Bringing environment-contextualized information and services to users through their mobile-devices seems yet to be roughly explored as an electronic business, regardless of the fact this is quickly changing, considering the set of applications that appear to be boosting within the mobile market in the last months. For instance, those designed for the iPhone platform like Buddy Beacon, EarthComber and LightPole (Communications, 2009; Earthcomber, 2009; LightPole, 2009) and for the Android platform like Enkin and Ecorio (Braun & Spring, 2009; Ecorio, 2009) are mostly for navigation aid and information mapping, lacking a commercial component.

Therefore, it is within this context that an architecture for a location-based e-commerce system is proposed. A user, who may intend to identify products/services of interest, in a given geographical proximity, has the possibility of searching them based in a set of parameters, can make reservations and even conclude the business, by using only a mobile device. However, if the user wants to see and eventually try the product/service before closing the deal, a store near of the users’ location can be selected and visited.
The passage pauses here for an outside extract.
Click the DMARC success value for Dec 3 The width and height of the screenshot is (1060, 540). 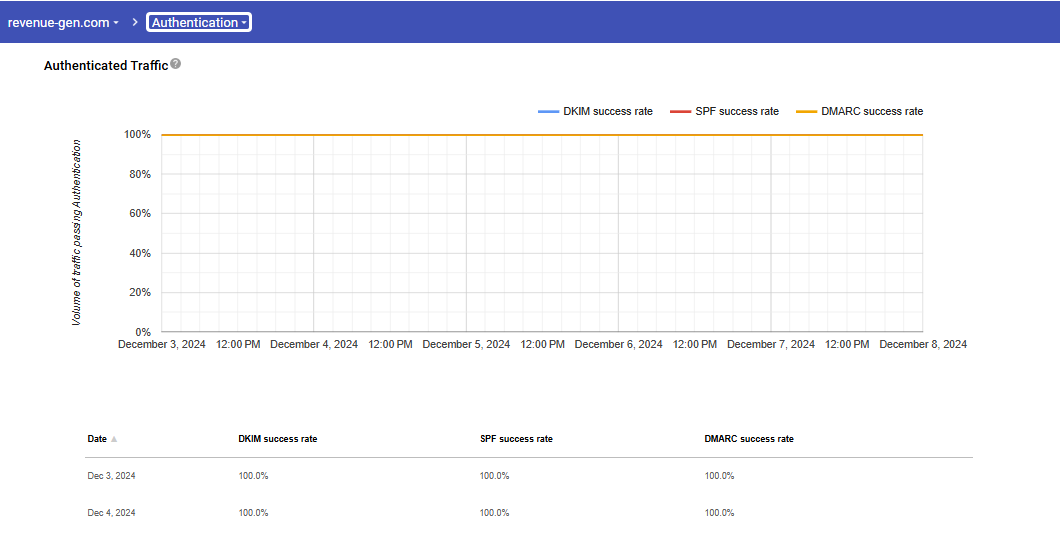(x=719, y=476)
This paper is structured as follows: the next two sections present the literature review, followed by the presentation and discussion of the system architecture and by the analysis of the system prototype. Finally, the last section presents some relevant conclusions obtained from this work.

Key Terms in this Chapter

Mobile: The ability to spatially move around.

Location: A geographic spot where someone or something is, at a given moment in time.

LBMS: Location-based Mobile Services are services provided based on the clients geographic location.

M-commerce: The ability to conduct commerce using mobile devices.

Contextualized: The ability of assigning meaning based on the surrounding environment.

E-Commerce: Commerce conducted electronically.

Ubiquitous: Information processing thoroughly integrated into everyday objects and activities.

Client-oriented: Services or architectures who center their operation on the client instead on the products/services.